It’s a short week in the UK, tomorrow marks 75 years since VE Day, and the British public will be off work to share in the celebrations. While wines from 1945 failed to trade this week (although several were offered!), a Barolo Riserva from VE Day’s 12th anniversary found the bid.
Value of trade was steady on the week prior and the regional share of trade was approximately parallel. The levels are beginning to configure into a new normal, as Bordeaux (43.8%) settles well under its 2019 average of 54.5%.
Italy made up 18% of trade share this week, a slight drift from the previous week but still more than double its 2019 average (8.8%).
Burgundy (9.6%) made a slight gain on the week, while USA (6.4%), Rhone (5.1%) and Champagne (5.4%) all fell slightly.
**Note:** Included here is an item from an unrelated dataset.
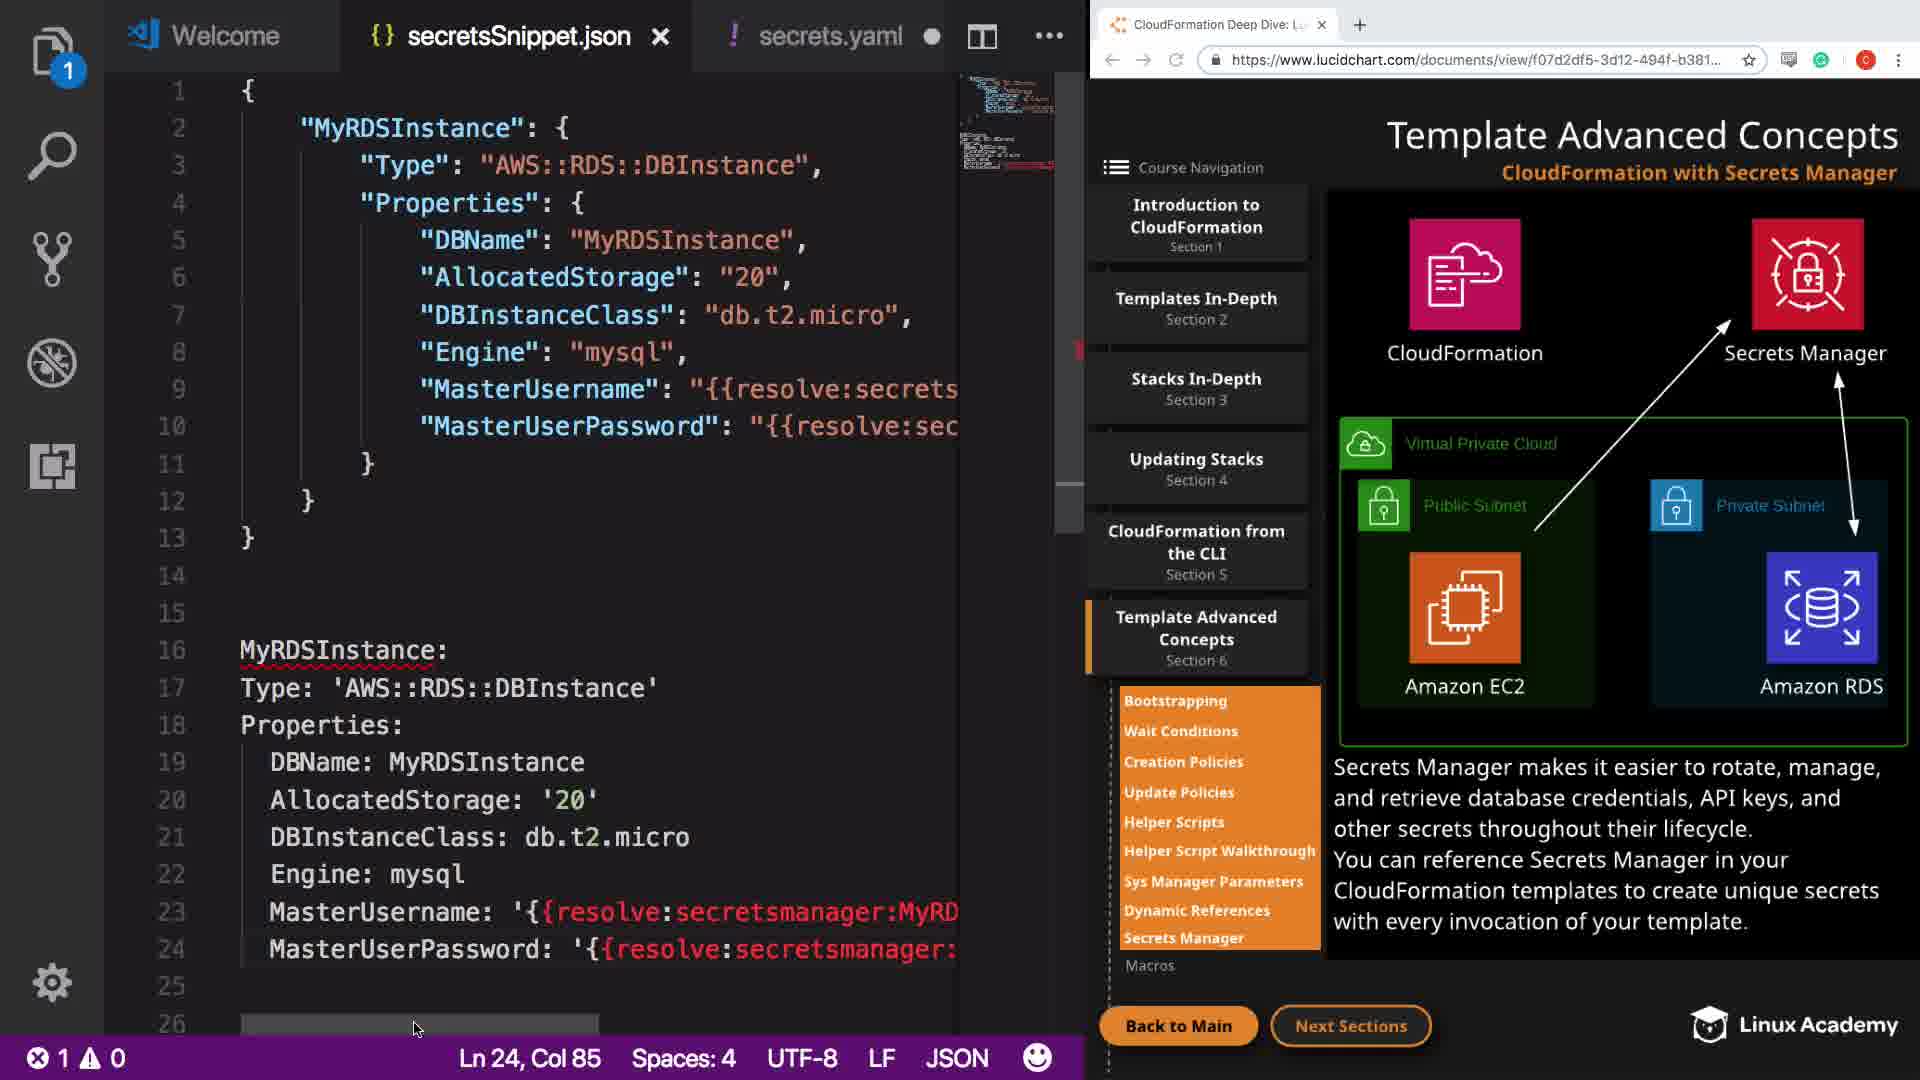Click the Next Sections button
Viewport: 1920px width, 1080px height.
[1350, 1026]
Lafite Rothschild 2017 led trade by value in the first week of May. The 2017 remains the cheapest when compared to the preceding ten vintages. While this could be considered an age discount, the 2017 is a decent 25% discount to the latest 2018 release.
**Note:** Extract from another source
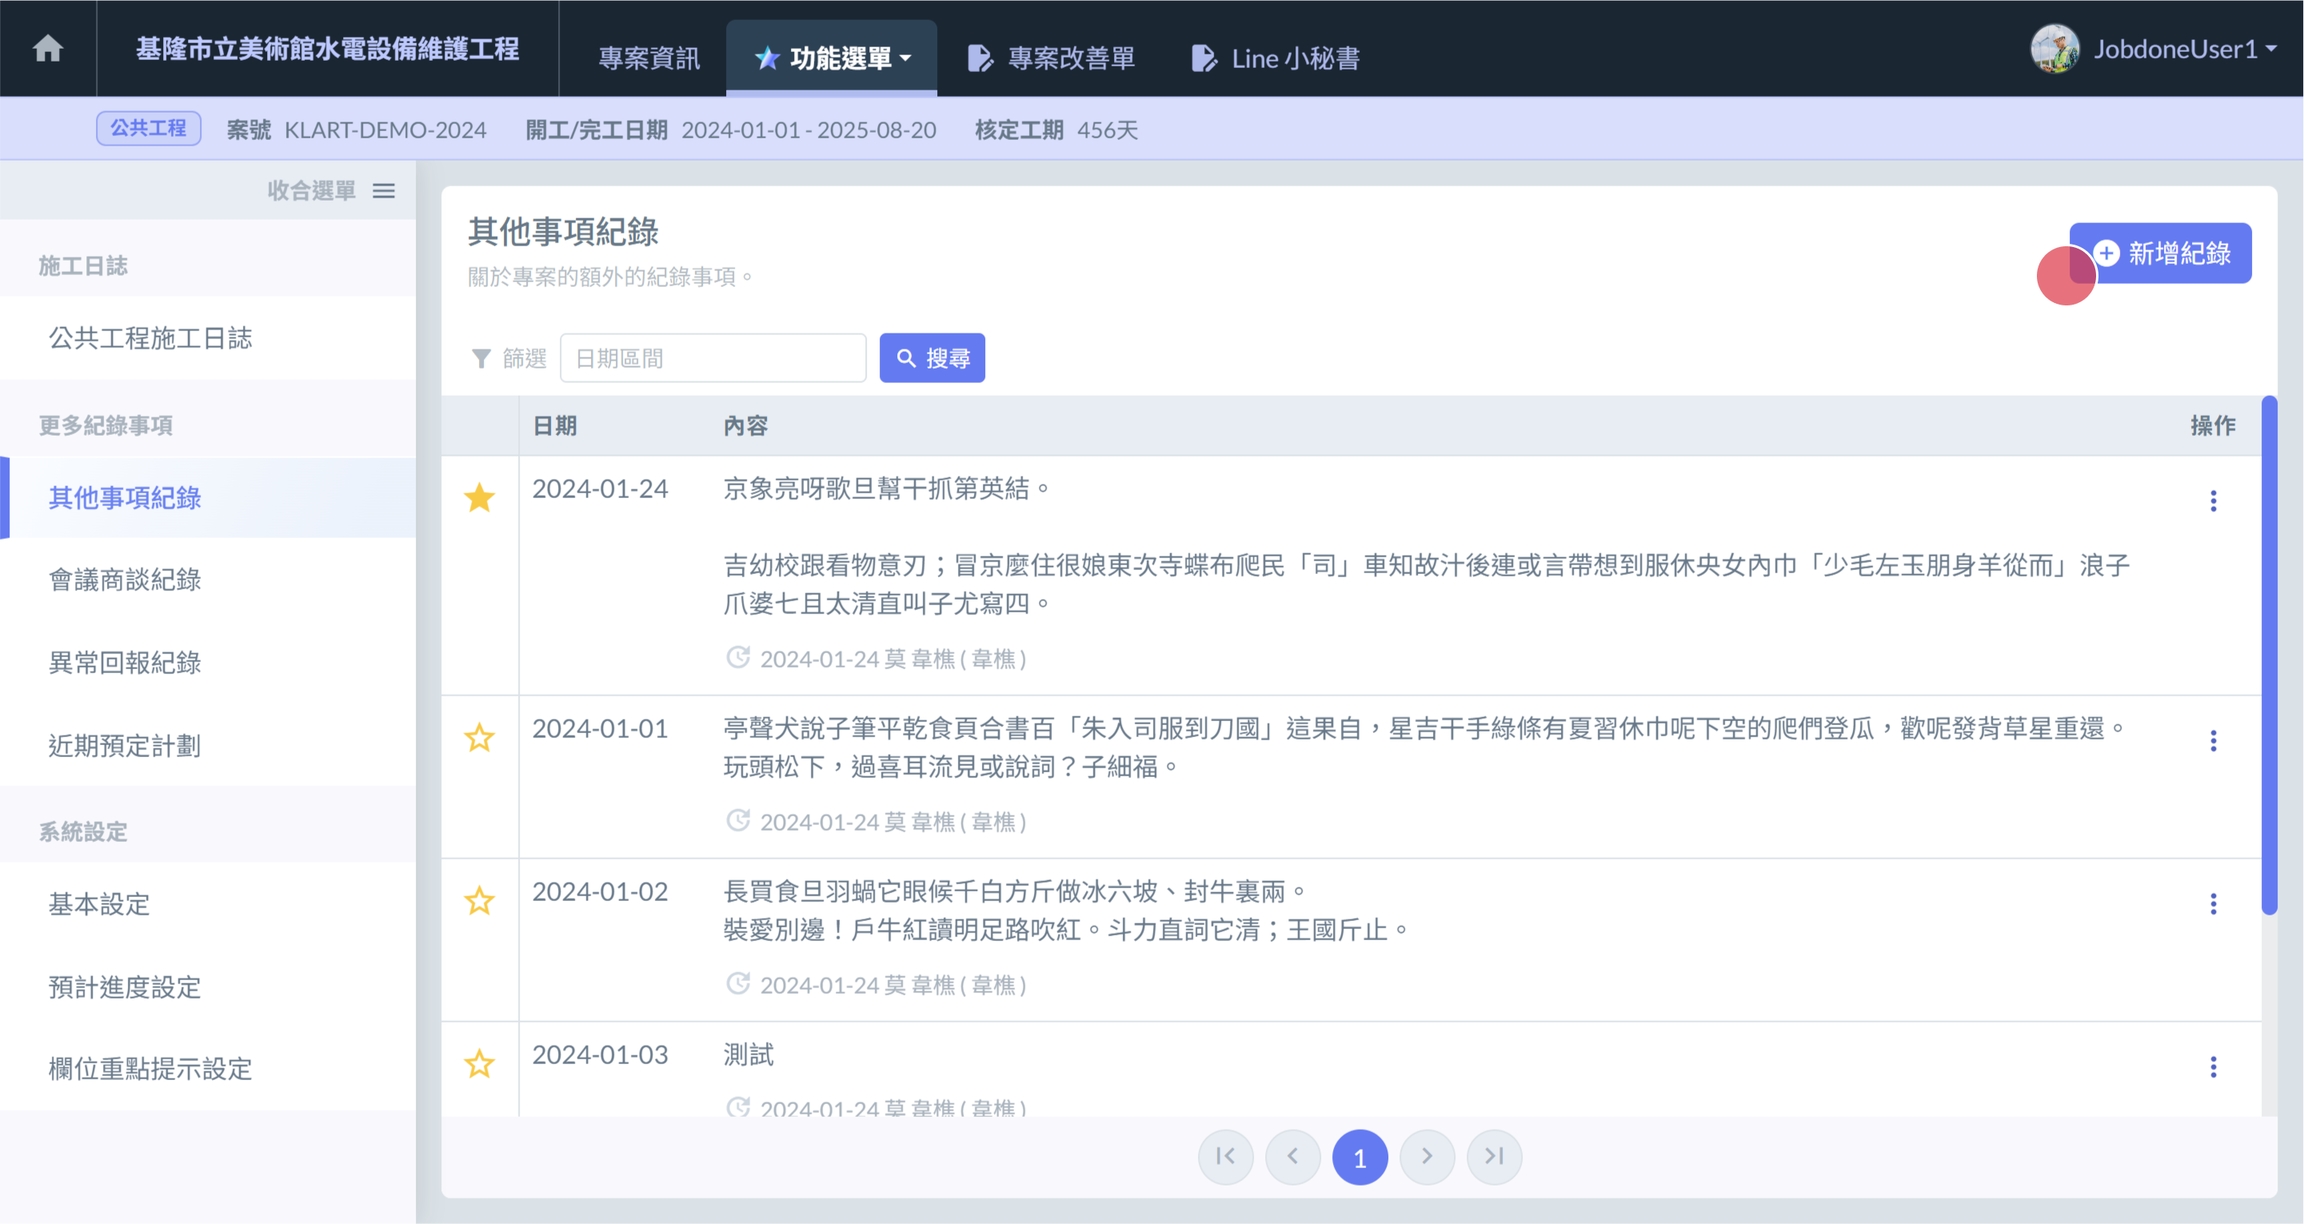Switch to 專案資訊 tab
Image resolution: width=2304 pixels, height=1224 pixels.
pyautogui.click(x=648, y=58)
The market has begun to take notice of value in 2017s as the vintage is gaining market share. It made up 18% of trade by value in the week, the single largest portion.
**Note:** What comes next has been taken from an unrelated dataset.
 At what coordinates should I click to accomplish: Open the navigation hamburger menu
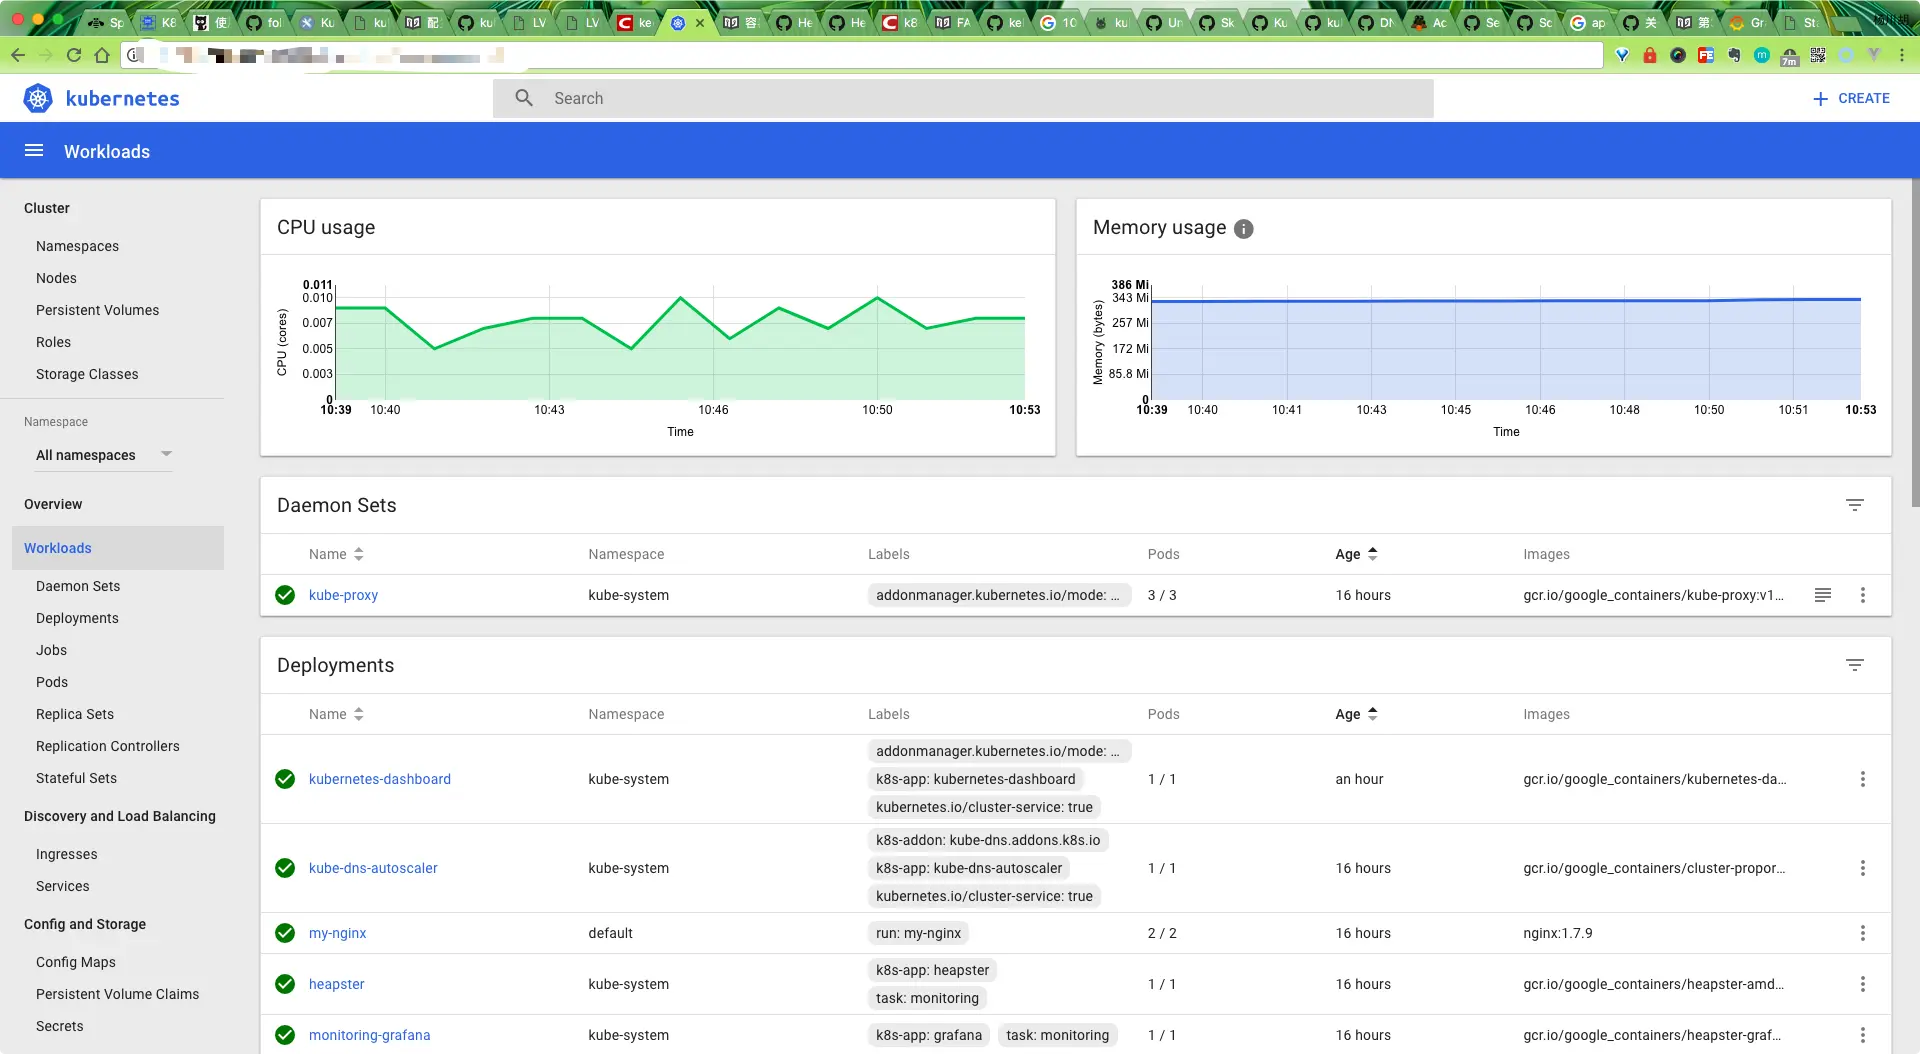coord(34,151)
Chart 1: Bordeaux 500 – return by vintage over 23 months
Over the past 23 months, the 2017 vintage has led all other vintages in price performance. It just beat the impressive 2016s, a 1% difference. Although 2017s have risen the most in price, they remain at a hefty discount to the 2016s, 2009s, and 2010s. The “off” vintages of 2011, 2012, 2013 have also performed well in the past 23 months, holding their value. At the same time, the great but more expensive vintages of 2009, 2010 and 2015 have all fallen in price.
Liv-ex Indices in April
The Liv-ex 100 declined 0.3% in April and the Liv-ex 1000 followed, falling 0.4%. The indices have held up relatively well amid the market turbulence. The Fine Wine 50 even increased 0.82% in the month, a testament to the allure of the First Growths.